» **WORKING DATA**:
········
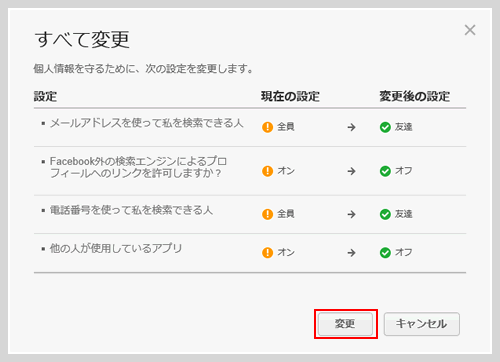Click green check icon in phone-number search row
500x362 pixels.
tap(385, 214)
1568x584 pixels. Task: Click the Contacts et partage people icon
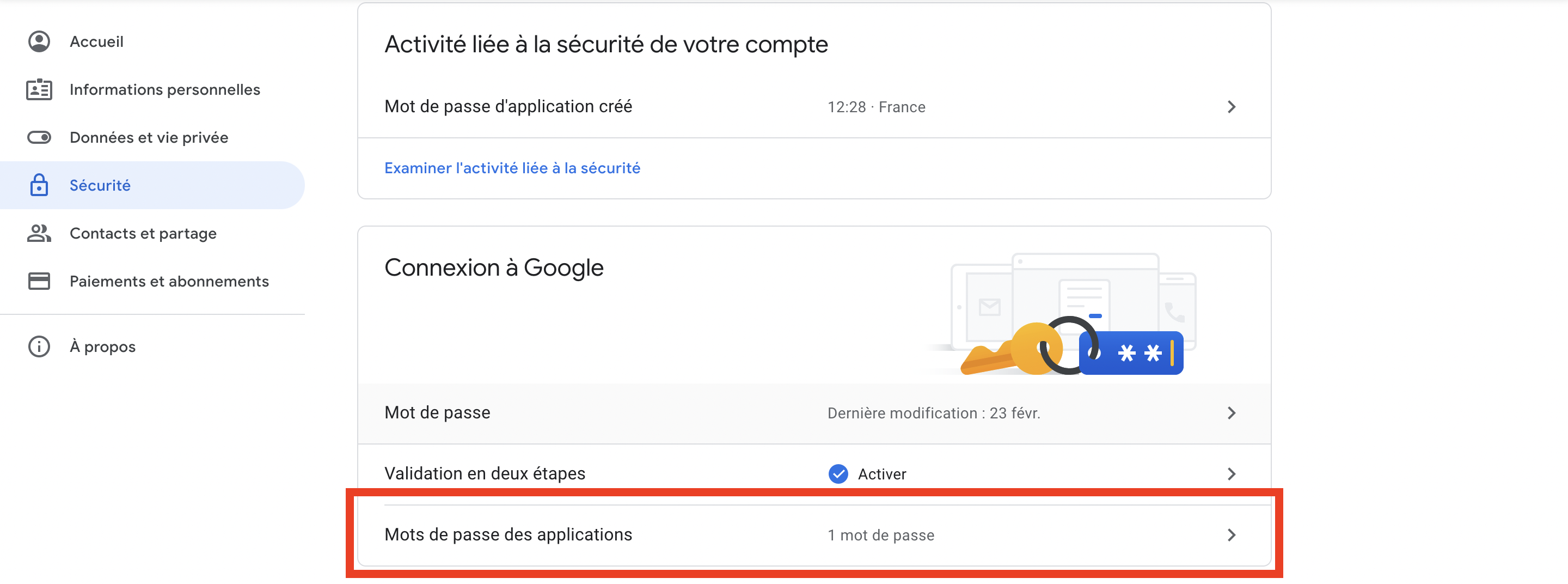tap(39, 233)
········
» **WHAT IS NEEDED**: Only the lines from the one containing "1568x584 pixels. Task: Click" through the end of the listing should be output, word for word and inclusive; keep pictures out.

» **TASK OUTPUT**:
1568x584 pixels. Task: Click the Contacts et partage people icon
tap(39, 233)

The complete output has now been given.